The present work appears to have been executed as a stage set for a private theater. It would have been accompanied by a series of smaller designs which progressively opened to reveal the main set. All these elements were subsequently adapted to decorate a gallery in the Count di Pace's palazzo in Udine. The whole ensemble appears to have been dismantled at some point in the early 20th Century and the current whereabouts of the other canvases is not known.

The 18th Century saw an explosion of theater building in Italy: the Filarmonica, Verona, 1729; the Teatro Argentina, Rome, 1732; the first San Carlo, Naples, 1737; the Reggio, Turin, 1740; the Comunale, Bologna, 1763; the Fenice, Venice, 1772; and the Scala, Milan, 1778. Indeed nearly every palazzo featured its own private theater. As theater and opera moved from the public spaces of the city to interior private spaces, the design of stage sets reflected its original context.

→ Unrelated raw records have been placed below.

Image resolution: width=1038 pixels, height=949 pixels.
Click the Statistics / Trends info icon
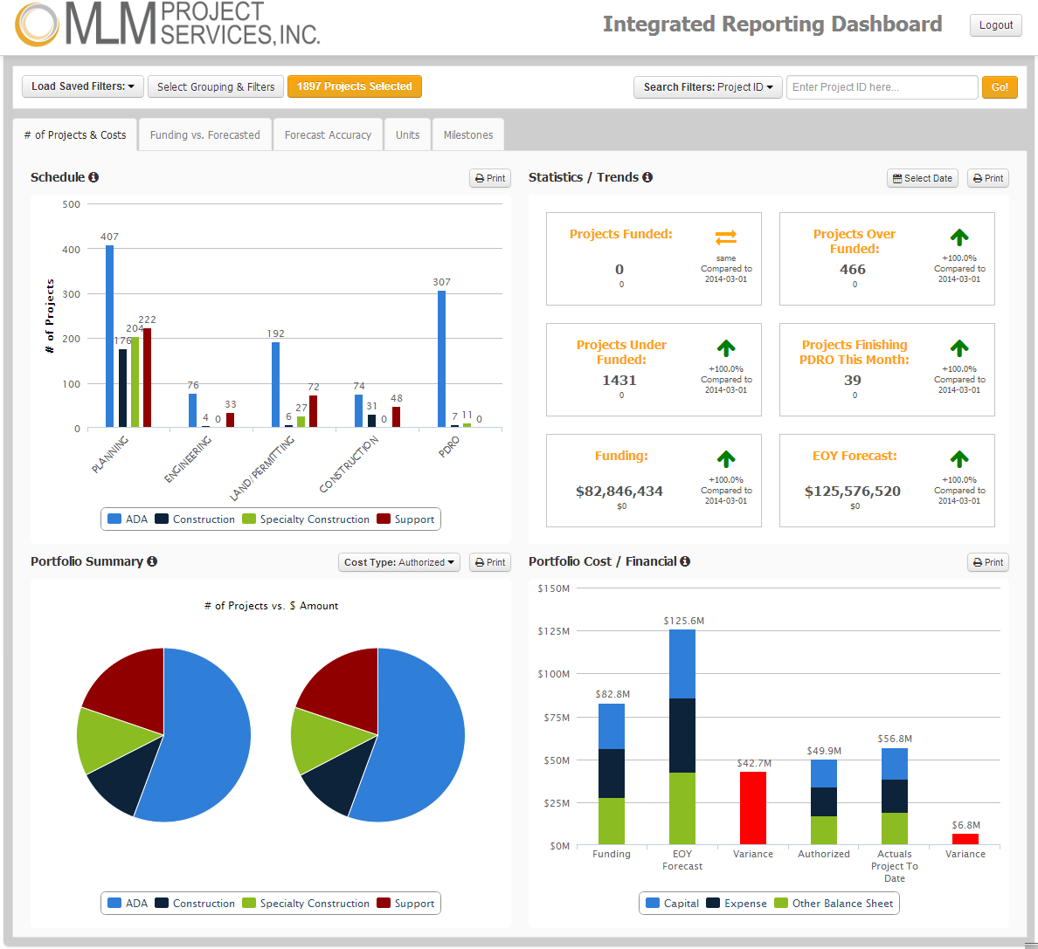click(647, 177)
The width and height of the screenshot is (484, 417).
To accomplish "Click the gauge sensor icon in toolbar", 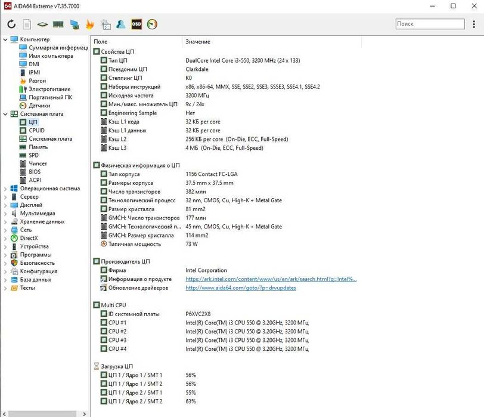I will [x=152, y=24].
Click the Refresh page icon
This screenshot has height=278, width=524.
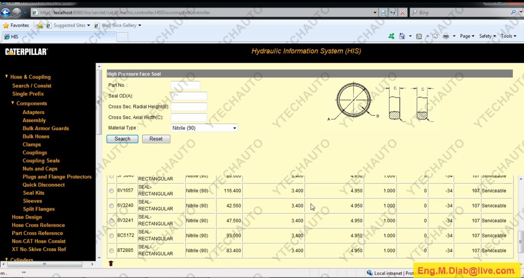tap(392, 13)
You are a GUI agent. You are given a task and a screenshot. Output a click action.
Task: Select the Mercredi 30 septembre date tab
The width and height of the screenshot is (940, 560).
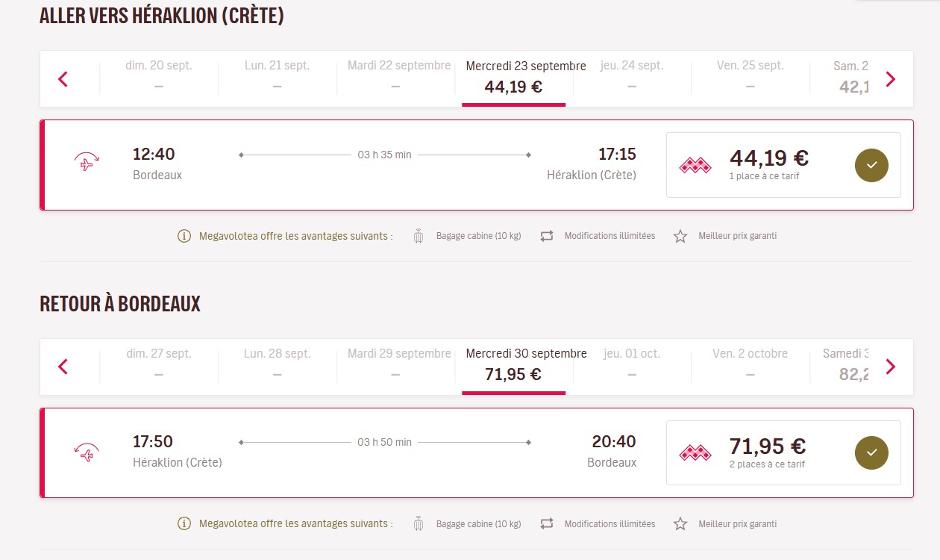tap(514, 365)
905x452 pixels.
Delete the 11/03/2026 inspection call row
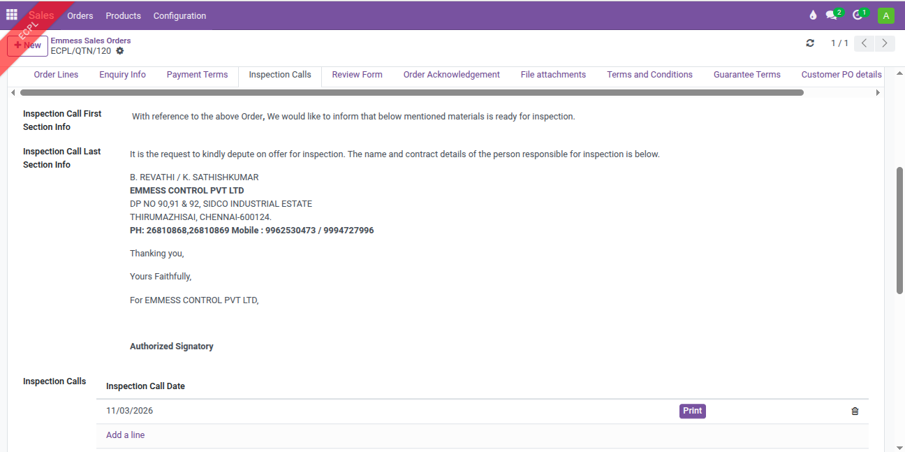855,411
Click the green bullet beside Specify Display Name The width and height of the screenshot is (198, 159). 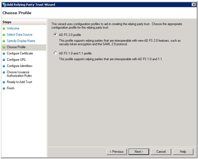pyautogui.click(x=4, y=41)
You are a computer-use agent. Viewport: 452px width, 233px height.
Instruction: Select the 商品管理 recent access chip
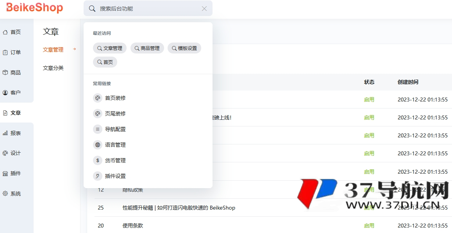click(x=147, y=48)
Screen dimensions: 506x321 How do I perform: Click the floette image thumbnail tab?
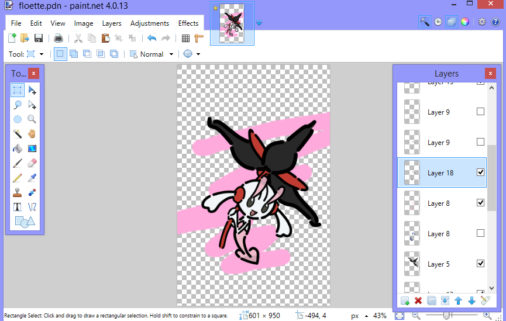[x=232, y=23]
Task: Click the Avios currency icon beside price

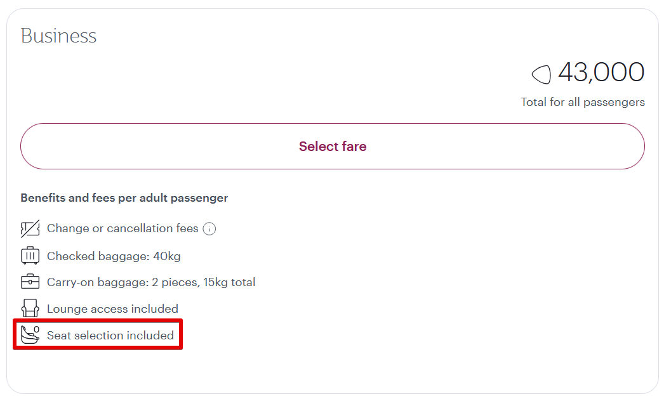Action: click(x=541, y=74)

Bernini referred to Rome as the 'gran teatro del mondo' and Fossati conceived this composition as a collage of monuments and statues of the Eternal City. On the sides are two palaces modelled on the Palazzo dei Senatori and the Palazzo dei Conservatori with an equestrian statue, reminiscent of the one of Marcus Aurelius, between them, as they appear in the Piazza del Campidoglio. The fountain of Neptune in the center seems to be based on a 1637 print by Claude Lorrain of a decoration for the festivities which took place in the Piazza di Spagna in honor of Ferdinand III. The statues of Castor and Pollux, known as the Dioscuri and set in the Piazza del Quirinale, stand on top of a colonnade. The facade of the Pantheon is flanked by the round apse of the Basilica of Santa Maria Maggiore, and in the background one can see the Belvedere gardens.

In the courtyard of this miniature Rome, Fossati paints a street scene with children playing, gentlemen talking, dogs running and birds flying. However, to remind us of the artifice of the theater, at the sides, the Gods are observing: Jupiter is ready to strike with his thunderbolt, and Mercury, with his caduceus, to induce sleep.